Three Viennese sonata masterpieces are offered by Clemens Berg (b. Rostock, 1987), whose unassuming and direct musicality is immediately appealing. Haydn’s joyous E?-Sonata of 1789–90, Hob XVI:49, fairly bubbles with wit and bonhomie, with the slow movement taken at a leisurely pace that lends special portent to the minore section. A similarly sunny, uncluttered approach is characteristic of Beethoven’s “Pastorale” Sonata, op 28. Interestingly, in a justifiable and persuasive reading, Berg’s concept of the slow movement’s stalking progress evokes intense preoccupation rather than something more sinister.

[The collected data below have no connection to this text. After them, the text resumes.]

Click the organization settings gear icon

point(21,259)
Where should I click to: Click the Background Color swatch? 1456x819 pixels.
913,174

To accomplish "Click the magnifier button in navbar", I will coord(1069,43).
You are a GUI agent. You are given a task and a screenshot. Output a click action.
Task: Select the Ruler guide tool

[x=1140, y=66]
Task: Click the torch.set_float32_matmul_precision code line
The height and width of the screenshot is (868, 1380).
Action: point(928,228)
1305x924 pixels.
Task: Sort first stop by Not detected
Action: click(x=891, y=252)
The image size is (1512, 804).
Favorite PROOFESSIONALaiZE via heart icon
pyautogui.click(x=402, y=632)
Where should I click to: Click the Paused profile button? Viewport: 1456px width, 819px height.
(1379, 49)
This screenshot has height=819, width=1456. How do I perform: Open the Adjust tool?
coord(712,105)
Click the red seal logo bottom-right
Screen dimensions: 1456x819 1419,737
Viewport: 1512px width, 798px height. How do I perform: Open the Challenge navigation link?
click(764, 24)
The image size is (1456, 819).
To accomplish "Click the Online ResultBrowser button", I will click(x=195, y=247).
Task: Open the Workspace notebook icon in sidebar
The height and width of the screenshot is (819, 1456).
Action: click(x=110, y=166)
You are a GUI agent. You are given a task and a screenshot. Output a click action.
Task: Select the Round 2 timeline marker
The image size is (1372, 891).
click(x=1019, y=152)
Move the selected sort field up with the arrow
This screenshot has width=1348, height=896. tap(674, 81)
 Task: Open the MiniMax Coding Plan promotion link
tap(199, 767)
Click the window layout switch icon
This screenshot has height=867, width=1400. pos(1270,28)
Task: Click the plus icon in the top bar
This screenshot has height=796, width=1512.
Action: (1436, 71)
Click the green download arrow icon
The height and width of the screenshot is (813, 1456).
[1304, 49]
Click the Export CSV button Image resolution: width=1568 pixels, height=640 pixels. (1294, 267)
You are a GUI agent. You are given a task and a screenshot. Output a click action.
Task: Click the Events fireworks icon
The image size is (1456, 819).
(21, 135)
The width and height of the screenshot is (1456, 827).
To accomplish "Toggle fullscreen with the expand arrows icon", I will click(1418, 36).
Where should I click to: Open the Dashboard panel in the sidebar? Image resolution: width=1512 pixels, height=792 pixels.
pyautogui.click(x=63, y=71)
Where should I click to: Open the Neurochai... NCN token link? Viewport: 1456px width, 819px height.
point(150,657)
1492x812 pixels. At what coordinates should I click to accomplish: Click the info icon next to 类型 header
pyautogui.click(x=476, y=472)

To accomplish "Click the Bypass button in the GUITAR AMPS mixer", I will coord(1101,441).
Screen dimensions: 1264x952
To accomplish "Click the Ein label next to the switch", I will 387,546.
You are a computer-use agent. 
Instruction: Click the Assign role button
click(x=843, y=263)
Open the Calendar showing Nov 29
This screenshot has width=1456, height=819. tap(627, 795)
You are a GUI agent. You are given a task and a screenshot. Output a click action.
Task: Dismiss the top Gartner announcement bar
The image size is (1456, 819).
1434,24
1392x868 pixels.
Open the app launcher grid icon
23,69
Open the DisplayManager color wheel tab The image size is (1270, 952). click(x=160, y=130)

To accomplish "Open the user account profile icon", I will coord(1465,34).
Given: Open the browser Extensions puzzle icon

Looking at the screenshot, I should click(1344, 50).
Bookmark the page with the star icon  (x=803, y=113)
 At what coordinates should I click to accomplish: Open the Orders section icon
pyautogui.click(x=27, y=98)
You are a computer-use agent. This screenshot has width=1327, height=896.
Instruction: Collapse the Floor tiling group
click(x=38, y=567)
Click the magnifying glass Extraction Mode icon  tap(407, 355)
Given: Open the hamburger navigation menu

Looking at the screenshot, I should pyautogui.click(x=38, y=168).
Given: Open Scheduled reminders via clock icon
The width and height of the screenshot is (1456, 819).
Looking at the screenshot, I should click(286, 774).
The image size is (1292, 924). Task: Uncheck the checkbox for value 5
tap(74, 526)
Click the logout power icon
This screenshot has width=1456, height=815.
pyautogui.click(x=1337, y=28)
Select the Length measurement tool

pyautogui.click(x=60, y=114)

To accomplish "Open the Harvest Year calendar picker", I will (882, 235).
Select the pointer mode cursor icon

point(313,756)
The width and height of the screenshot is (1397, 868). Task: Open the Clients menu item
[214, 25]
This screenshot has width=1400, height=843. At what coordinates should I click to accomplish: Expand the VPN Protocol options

If the boisterous high spirits of the scherzo seem slightly understated, the rondo unfolds with a rustic earthiness that lends the sonata’s finale a ruggedly vivid character and weight rarely encountered. From the bucolic countryside surrounding Vienna, the opening arc of Beethoven’s Sonata op. 101 soars aloft to ethereal realms. The strategy of Berg’s programming is immediately apparent: The big guns have been saved for last. His grasp of Beethoven’s late idiom is truly remarkable for one so young. Following the astonishingly refined balance of the Apollonian and Dionysian of Berg’s Beethoven playing, his first encore, Liszt’s “La Leggierezza” etude, is almost dumbfounding. Here is the molten core of Romanticism, great surges of passion and yearning, tinged with an ineffable weltschmerz . Though technically dazzling, it is the poetic idea that prevails. The recital concludes with the most straightforward of the Schubert Impromptus, D 935/2, sung as though by a consummate Lieder singer. The further development of this extraordinary talent will be fascinating to watch.